Her heart sped up at the way those clothes fit him. Which irritated the hell out of her. She turned back to her horse and stroked her long face. “What are you doing here?”

“My sister-in-law watches my son while I’m at work.”

She stilled. Had she been quasi-lusting after a married man? Hadn’t he married Raquel Marshall? She glanced over her shoulder at his left hand. No ring. But then a lot of cowboys didn’t wear their wedding bands when they were working. The risk of getting it caught on something was too great.

Despite his clothes, he must have come off duty as the county’s ticket-happy sheriff not too long ago. She patted Tink’s shoulder. “See you in the morning, girl.” As she headed toward the man, who was not hiding the fact he appreciated what he saw, she guessed he wasn’t still married, but she’d been around the world a few times and knew not to take a man’s blatant interest as proof of anything. “You have a son. How is Raquel these days?”

She was close enough to notice his gray eyes had turned as haunted as a gravestone when she asked about his wife. He looked to the left, toward his brother’s house, and from the way a muscle twitched in his jaw, he must have gritted his teeth. “She committed suicide two years ago today.”

“Oh… I’m sorry. I didn’t know.” She stammered. What else had happened to the people she’d once considered friends she was unaware of? “How old is your little boy?”

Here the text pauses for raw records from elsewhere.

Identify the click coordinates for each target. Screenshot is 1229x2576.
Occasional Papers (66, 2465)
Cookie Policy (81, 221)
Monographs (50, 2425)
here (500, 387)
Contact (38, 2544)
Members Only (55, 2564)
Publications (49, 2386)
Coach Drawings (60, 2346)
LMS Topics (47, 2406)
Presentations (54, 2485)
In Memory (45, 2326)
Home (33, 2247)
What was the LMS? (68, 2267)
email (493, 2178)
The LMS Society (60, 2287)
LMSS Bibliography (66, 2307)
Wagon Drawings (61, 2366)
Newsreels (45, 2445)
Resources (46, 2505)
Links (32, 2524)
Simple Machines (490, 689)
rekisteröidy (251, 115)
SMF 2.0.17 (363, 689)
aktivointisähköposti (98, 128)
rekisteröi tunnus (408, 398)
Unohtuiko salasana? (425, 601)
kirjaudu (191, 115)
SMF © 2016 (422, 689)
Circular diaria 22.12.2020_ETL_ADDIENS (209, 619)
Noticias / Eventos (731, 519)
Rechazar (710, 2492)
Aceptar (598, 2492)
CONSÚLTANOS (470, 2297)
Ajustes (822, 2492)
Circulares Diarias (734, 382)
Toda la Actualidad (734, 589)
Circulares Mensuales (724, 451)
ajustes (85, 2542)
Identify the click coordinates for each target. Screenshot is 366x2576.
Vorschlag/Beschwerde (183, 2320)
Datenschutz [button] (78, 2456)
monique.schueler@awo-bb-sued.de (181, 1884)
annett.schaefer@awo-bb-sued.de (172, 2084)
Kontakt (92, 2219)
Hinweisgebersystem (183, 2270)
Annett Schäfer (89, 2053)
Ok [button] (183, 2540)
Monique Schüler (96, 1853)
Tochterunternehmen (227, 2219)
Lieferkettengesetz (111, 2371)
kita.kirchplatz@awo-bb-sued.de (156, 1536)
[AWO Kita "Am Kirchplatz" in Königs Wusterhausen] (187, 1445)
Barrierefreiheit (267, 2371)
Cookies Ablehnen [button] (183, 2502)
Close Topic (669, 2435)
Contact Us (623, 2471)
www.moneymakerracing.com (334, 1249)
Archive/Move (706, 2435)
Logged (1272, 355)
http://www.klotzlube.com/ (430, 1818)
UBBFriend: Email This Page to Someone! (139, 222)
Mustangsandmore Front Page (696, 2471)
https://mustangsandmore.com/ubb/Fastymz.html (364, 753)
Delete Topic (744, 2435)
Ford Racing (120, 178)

He took a deep breath and met her gaze again. She studied his eyes as they moved over her face. God, he had the most fascinating eyes. They weren’t truly blue, but the gray was an odd shade. Too light to be slate, but too dark to be silver. They reminded her of her great-grandmother’s pewter candleholders.

“Two.”

As silence engulfed them, she turned to head for the gate. She had no idea what was up with the sheriff, and she didn’t like her desire to ask. EJ Cowley may have filled her schoolgirl fantasies, but she wasn’t the wide-eyed kid who crushed after the local cowboy-turned-soldier.

“Emwee?”

At the sound of her name, she glanced past EJ to the porch. Johnny stood there with his toy lightsaber and x-wing. She promised to play a video game with her brother. “Well, it was good seeing you again, EJ.”

She was halfway across the drive when his voice stopped her. “By the way”--He cleared his throat--“I lost your ticket...”

Stopping in the middle of the driveway, she looked over her shoulder at him. His face puckered as if he’d eaten a lemon soaked in vinegar. He took his hat off and ran a hand through his short hair. The setting sun turned the tresses a gleaming gold.

“You lost it?” Damned if she’d make it easy on him. “After going through all the trouble of stopping me a mile away from home?”

Setting his hat back on his head, he cleared his throat again and stood with his feet apart. He gave a quick jerk with his head in the affirmative. “Can’t find it anywhere. No ticket. No proof. You’re off the hook.”

Holy crap, he was gorgeous, and heat flooded her to pool in her belly. She turned, not wanting him to see the way he affected her, and headed for the porch, then lied through her teeth. “Good, because I’ve already tossed it.” She had every intention of paying the fine, but she was glad he
lost
the ticket. No decent cop would lose a ticket. Maybe he did it out of remembrance of their childhood friendship. Or was he as attracted to her as she was to him?

With an inward shake of herself, she didn’t let a possible answer formulate in her muddled brain. She couldn’t be anything to him.
You’re pregnant with another man’s child and don’t need the added stress!
At the door into the kitchen, she ruffled Johnny’s hair and turned, ignoring her self-admonishment. “See you around, EJ.”